__WHAT THIS TASK INVOLVES__. Copy out the part that opens with the line containing "You are a GUI" and closes with the line containing "coord(78,130)", both lines and the requests included, multiplying each coordinate in the answers by 1.75 and rounding to whole numbers, with halves rounded up. Give only these lines and leave the pictures out.

__INPUT RECORDS__.
----------

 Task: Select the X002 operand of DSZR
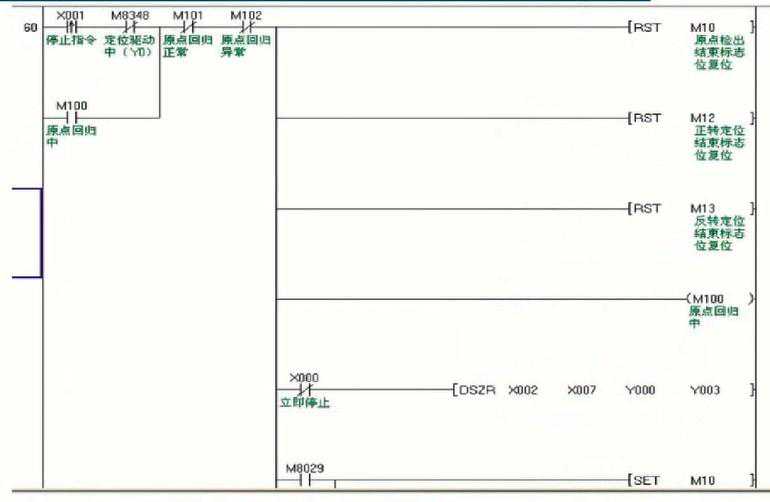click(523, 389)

----------

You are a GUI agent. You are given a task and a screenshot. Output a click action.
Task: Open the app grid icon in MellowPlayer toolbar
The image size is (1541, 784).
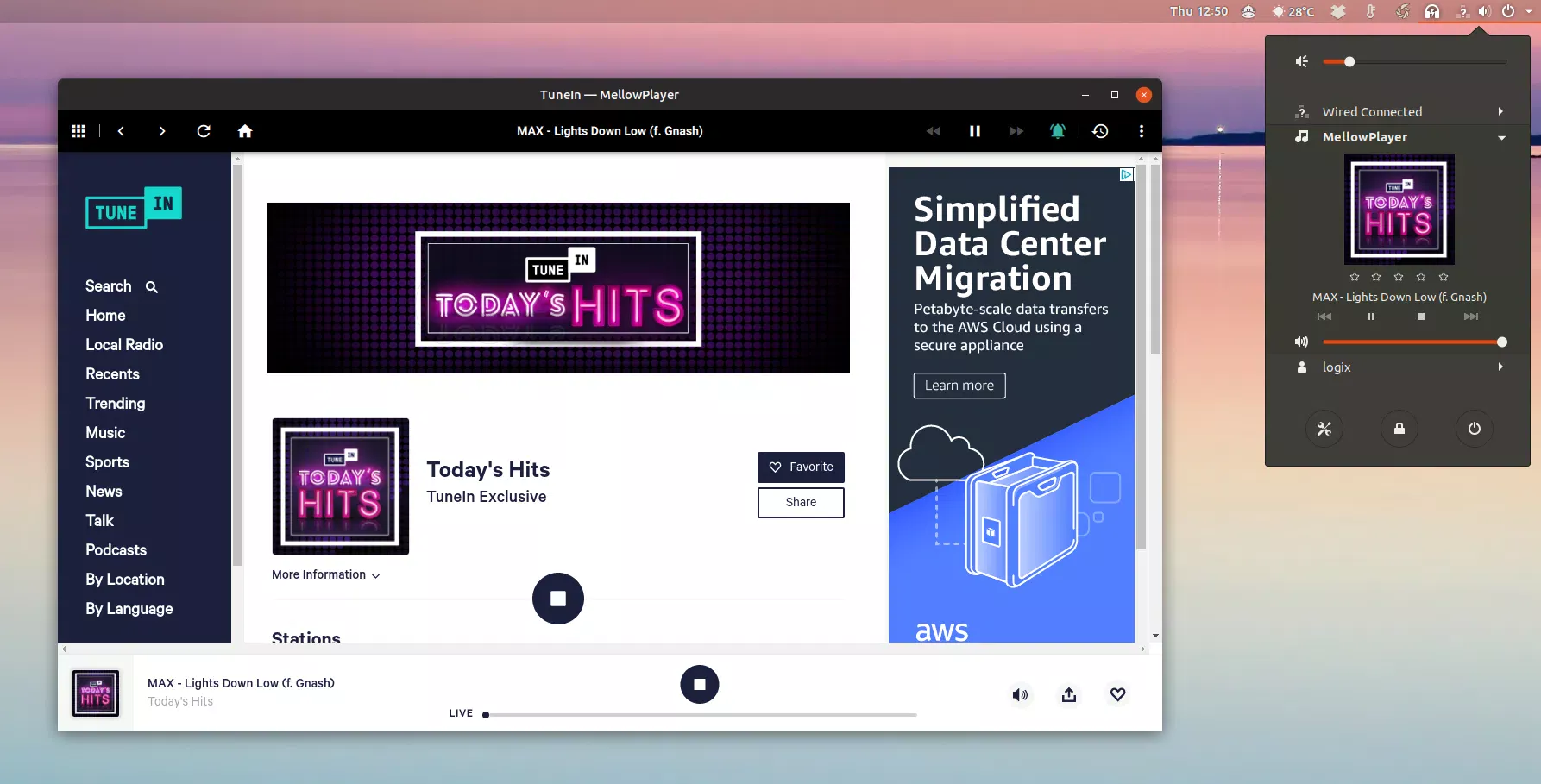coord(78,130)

----------

__RESPONSE__.
You are a GUI agent. You are given a task and a screenshot. Output a click action.
Task: Open the app grid icon in MellowPlayer toolbar
The image size is (1541, 784).
coord(137,228)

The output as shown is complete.